Repeat every record exactly as given.

- Provided material:
■ ■ ■

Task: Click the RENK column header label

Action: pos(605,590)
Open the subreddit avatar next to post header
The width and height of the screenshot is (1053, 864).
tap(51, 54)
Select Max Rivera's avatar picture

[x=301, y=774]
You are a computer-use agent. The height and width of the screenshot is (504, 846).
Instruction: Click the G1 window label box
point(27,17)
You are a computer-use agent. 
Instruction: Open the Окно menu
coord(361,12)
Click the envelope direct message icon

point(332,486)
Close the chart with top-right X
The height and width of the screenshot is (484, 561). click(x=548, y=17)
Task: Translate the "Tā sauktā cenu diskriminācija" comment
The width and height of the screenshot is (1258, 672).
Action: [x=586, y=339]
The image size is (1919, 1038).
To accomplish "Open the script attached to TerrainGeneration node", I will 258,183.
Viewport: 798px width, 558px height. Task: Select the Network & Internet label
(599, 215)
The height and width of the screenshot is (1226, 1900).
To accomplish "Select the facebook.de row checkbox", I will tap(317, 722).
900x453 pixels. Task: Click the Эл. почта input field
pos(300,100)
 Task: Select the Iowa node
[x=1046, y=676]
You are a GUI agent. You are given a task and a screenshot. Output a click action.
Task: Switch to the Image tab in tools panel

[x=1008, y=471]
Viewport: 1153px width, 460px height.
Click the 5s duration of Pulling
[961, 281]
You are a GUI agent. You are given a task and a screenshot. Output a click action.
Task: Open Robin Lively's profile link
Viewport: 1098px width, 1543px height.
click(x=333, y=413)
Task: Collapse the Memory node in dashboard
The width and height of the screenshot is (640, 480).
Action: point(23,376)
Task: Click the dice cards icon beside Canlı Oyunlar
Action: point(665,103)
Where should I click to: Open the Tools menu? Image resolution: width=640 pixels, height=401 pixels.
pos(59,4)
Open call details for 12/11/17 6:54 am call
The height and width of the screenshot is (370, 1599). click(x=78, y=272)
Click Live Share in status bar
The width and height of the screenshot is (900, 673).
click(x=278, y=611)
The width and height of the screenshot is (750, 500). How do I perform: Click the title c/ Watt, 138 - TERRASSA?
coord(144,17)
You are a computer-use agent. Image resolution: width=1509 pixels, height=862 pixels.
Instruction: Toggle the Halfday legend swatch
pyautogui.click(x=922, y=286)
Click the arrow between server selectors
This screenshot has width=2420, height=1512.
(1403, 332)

■ ■ ■

- Reply:
Task: Click the RENK column header label

Action: pos(605,590)
Open the subreddit avatar next to post header
The width and height of the screenshot is (1053, 864).
tap(51, 54)
Select Max Rivera's avatar picture

[x=301, y=774]
You are a computer-use agent. The height and width of the screenshot is (504, 846).
Instruction: Click the G1 window label box
point(27,17)
You are a computer-use agent. 
Instruction: Open the Окно menu
coord(361,12)
Click the envelope direct message icon

point(332,486)
Close the chart with top-right X
The height and width of the screenshot is (484, 561). click(x=548, y=17)
Task: Translate the "Tā sauktā cenu diskriminācija" comment
The width and height of the screenshot is (1258, 672).
Action: [x=586, y=339]
The image size is (1919, 1038).
To accomplish "Open the script attached to TerrainGeneration node", I will 258,183.
Viewport: 798px width, 558px height. Task: Select the Network & Internet label
(599, 215)
The height and width of the screenshot is (1226, 1900).
To accomplish "Select the facebook.de row checkbox", I will tap(317, 722).
900x453 pixels. Task: Click the Эл. почта input field
pos(300,100)
 Task: Select the Iowa node
[x=1046, y=676]
You are a GUI agent. You are given a task and a screenshot. Output a click action.
Task: Switch to the Image tab in tools panel

[x=1008, y=471]
Viewport: 1153px width, 460px height.
Click the 5s duration of Pulling
[961, 281]
You are a GUI agent. You are given a task and a screenshot. Output a click action.
Task: Open Robin Lively's profile link
Viewport: 1098px width, 1543px height.
click(x=333, y=413)
Task: Collapse the Memory node in dashboard
The width and height of the screenshot is (640, 480).
Action: point(23,376)
Task: Click the dice cards icon beside Canlı Oyunlar
Action: point(665,103)
Where should I click to: Open the Tools menu? Image resolution: width=640 pixels, height=401 pixels.
pos(59,4)
Open call details for 12/11/17 6:54 am call
The height and width of the screenshot is (370, 1599). click(x=78, y=272)
Click Live Share in status bar
The width and height of the screenshot is (900, 673).
click(x=278, y=611)
The width and height of the screenshot is (750, 500). How do I perform: Click the title c/ Watt, 138 - TERRASSA?
coord(144,17)
You are a computer-use agent. Image resolution: width=1509 pixels, height=862 pixels.
Instruction: Toggle the Halfday legend swatch
pyautogui.click(x=922, y=286)
Click the arrow between server selectors
This screenshot has width=2420, height=1512.
(1403, 332)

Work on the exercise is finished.